The Guide to Customer Churn Analysis

Churn is customers leaving your business. And for any SaaS company, understanding what churn is and how to analyze it is a core pillar for building a successful subscription business, whether it's SaaS, e-commerce, or a general subscription model.
Beecause just a 5% reduction in customer churn could increase profits by anywhere from 25% to 125%. That’s why it’s so important for the long-term health of your SaaS business to conduct regular customer churn analysis.
Why customer churn analysis matters
What is customer churn analysis?
Customer churn analysis is the evaluation and examination of your customer churn rates, with the goal to reduce or minimize your business' overall churn.
Your churn rate is the percentage of your customer base that you lose within a given time period. By analyzing that churn rate, you can gain valuable insights into why your customers cancel. And by performing a churn analysis, you can figure out how to fix the problems that cause customers to churn.
Why does customer churn analysis matter?
Think of it like this: when you acquire new customers, you’re inviting them in through the front door. A front door that you likely spend a lot of resources to make big and inviting. But, with all of the focus on that front door, you may forget to tightly close the back door. And when you have people slipping out the back door, it makes the numbers that you’re bringing in for the first time less significant.
There are many reasons why the back door may end up cracked open in your SaaS business. The causes of churn are numerous and different for every company. The important thing is to figure out why your business specifically is losing customers.
Customer churn analysis is the number one way for you to evaluate why people sneak out the back — and, most importantly, what you can do to close it.
How will churn analysis affect my business?
You don’t have to have extremely high customer churn rates in order to benefit from a thorough customer churn analysis. In fact, it’s important to analyze your customer churn frequently and accurately if you want to improve or maintain the health of your business. Regardless of your churn rates, customer churn analysis can help empower you to make better overall decisions in your business.
Churn compounds over time. The longer you leave churn unchecked, the more painful it's going to be for your business, even if your churn is in the single digits.

See how churn rates compound over time? This is why churn analysis is essential.
Churn analysis can help you better support customers
Finding ways to support your customers at key moments in their journey is vital to improving growth and retention. If you see a pattern of customers dropping out at specific moments in their customer journey, customer churn analysis can help you examine why that pattern is occurring and how you can fix the underlying issue.

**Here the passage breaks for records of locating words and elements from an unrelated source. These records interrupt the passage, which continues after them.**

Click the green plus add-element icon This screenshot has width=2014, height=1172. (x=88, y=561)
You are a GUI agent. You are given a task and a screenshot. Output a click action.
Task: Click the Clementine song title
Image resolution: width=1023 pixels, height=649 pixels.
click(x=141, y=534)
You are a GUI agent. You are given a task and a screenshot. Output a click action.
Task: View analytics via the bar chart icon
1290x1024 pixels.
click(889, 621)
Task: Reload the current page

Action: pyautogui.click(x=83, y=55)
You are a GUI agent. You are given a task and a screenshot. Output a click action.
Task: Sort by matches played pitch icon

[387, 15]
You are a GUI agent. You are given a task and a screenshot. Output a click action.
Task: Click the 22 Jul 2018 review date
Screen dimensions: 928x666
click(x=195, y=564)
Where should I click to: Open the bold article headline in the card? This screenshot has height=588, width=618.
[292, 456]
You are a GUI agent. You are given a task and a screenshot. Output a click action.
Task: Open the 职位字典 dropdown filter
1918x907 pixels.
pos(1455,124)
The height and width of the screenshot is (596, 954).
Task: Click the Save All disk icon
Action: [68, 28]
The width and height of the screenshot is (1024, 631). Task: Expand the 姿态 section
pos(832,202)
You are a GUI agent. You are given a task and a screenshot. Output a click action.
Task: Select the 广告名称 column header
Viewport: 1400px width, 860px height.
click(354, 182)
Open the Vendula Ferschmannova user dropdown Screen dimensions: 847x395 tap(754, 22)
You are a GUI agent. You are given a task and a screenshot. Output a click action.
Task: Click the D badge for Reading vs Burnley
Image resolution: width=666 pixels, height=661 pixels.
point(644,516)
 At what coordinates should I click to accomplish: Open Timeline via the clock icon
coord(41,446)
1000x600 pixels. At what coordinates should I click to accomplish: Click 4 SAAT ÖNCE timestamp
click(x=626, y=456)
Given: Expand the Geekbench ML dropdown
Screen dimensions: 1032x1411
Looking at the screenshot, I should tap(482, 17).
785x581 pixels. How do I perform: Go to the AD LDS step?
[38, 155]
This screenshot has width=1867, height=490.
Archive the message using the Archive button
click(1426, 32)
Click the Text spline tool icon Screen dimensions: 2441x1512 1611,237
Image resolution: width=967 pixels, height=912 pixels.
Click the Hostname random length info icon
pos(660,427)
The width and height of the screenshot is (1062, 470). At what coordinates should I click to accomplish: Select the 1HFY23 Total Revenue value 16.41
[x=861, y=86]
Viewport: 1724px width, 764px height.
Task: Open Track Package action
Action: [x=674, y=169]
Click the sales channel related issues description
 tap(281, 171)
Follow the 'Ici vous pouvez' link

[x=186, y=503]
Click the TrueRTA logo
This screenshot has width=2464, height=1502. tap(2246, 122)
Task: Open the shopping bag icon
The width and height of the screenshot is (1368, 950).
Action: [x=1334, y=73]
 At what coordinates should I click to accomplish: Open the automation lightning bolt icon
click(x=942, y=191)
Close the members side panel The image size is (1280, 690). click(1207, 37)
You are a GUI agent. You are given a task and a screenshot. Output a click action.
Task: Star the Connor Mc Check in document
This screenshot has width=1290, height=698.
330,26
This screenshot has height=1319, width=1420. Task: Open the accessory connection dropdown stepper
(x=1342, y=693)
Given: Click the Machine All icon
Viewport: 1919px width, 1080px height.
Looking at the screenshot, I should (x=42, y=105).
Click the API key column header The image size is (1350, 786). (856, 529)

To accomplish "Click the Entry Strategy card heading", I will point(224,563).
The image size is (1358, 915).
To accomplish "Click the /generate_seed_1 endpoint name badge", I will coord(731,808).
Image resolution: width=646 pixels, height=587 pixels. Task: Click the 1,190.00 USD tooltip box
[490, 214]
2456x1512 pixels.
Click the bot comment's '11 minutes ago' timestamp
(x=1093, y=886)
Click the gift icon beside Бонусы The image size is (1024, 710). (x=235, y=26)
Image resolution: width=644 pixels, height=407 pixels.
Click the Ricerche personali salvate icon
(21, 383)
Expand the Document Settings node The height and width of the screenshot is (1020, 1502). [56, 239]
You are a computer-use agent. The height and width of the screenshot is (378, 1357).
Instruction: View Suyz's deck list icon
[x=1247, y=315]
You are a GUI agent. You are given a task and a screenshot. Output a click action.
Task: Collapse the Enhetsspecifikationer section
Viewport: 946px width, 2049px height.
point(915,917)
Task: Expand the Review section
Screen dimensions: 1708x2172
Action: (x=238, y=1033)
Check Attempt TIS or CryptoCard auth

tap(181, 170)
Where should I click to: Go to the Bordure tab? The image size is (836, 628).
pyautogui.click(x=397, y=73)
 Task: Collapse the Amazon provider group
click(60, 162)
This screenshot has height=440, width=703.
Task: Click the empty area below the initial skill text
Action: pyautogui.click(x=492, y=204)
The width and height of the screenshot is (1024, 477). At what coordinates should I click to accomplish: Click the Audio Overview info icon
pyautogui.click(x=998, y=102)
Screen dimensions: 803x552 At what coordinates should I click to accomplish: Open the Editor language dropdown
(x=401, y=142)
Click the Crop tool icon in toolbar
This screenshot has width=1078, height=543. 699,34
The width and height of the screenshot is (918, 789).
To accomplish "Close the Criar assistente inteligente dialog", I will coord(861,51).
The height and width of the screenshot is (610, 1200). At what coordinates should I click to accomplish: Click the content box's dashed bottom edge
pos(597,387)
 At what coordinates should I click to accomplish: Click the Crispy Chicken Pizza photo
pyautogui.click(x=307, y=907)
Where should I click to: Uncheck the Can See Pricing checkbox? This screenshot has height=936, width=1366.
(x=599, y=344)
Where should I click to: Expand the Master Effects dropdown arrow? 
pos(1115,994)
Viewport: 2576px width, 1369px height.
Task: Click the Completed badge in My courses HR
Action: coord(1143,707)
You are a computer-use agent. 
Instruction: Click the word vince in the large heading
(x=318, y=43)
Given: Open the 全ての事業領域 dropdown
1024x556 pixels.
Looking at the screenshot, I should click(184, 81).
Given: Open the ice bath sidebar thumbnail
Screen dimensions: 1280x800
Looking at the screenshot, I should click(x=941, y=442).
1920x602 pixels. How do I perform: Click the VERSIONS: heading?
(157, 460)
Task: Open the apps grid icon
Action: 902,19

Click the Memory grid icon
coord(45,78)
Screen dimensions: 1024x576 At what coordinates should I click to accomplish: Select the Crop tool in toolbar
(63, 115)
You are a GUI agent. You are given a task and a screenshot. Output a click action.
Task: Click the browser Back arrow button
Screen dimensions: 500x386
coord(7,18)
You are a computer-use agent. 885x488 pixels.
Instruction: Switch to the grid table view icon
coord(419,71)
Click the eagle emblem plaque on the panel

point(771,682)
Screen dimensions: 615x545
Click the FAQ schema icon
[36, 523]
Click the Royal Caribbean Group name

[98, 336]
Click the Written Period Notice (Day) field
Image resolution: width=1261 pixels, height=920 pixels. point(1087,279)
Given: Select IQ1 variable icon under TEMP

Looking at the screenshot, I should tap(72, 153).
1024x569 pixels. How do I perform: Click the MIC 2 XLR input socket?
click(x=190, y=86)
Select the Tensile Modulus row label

Churn analysis can help you lower CAC and increase revenue
Customer acquisition cost, or CAC, refers to the total cost of sales and marketing that’s required to acquire a new customer. And CAC eats away at your company’s revenue. Why? Because acquiring new customers will always be more expensive than maintaining and upgrading your current customers.
When you conduct effective customer churn analysis, you can lower your churn rates, which, in turn, lowers your CAC, and increases your overall revenue.
Churn analysis can help you refine your product
When you analyze the different types of customer churn your business is facing, you can gain insight on ways to improve or refine your products so they can meet customer needs more effectively. And by providing more value to your users and eliminating the things that frustrate them, you can reduce your customer churn.
How should you analyze your churn data?
If you want to conduct a truly effective customer churn analysis, then you have to know which metrics and key performance indicators to track and analyze over time. Let’s talk about a few of the metrics that most influence your customer churn rate.
Customer engagement and product usage
One metric that can predict or indicate an issue with churn is a decreasing customer usage rate. By keeping an eye on how long your customers use your service before displaying signs of declining usage rate, you can begin to identify at-risk customers earlier.
You should also track customer engagement and use that as an indicator for potential churn. For instance, if a customer is using your product less and less from month to month, then there’s a much higher likelihood that they’re going to cancel. If you can identify lower customer engagement during your customer churn analysis, then you have a chance to target them before they hit the cancel button.
Customer behavior and preferences
No matter what type of product or service you offer in your SaaS business, odds are you’re serving more than one type of customer. And because you have different types of customers with different needs, it’s important to analyze the behavior, patters, and preferences of these various groups.
During customer churn analysis, it’s vital to sort and filter your various customer types based on similarities in behavior. That’s where cohort analysis comes in. Cohorts are customers sharing common traits and characteristics. In cohort analysis, you’ll study how these cohorts change over time, throughout the customer lifecycle.
You can use cohort analysis to isolate customer behaviors and identify patterns. Cohort analysis is useful for determining which customers are at a higher risk for churn, which customers are more likely to disengage after a certain time, which features of your product are underutilized and most utilized, etc.
Customer segmentation
During a customer churn analysis, it can be helpful to group users that have similar traits in order to identify trends. This process is known as customer segmentation. Customer segmentation can help you observe whether churn risk differs depending on how long customers have been using your product, how incentives (like discounts, offers, etc.) affect churn rates, etc.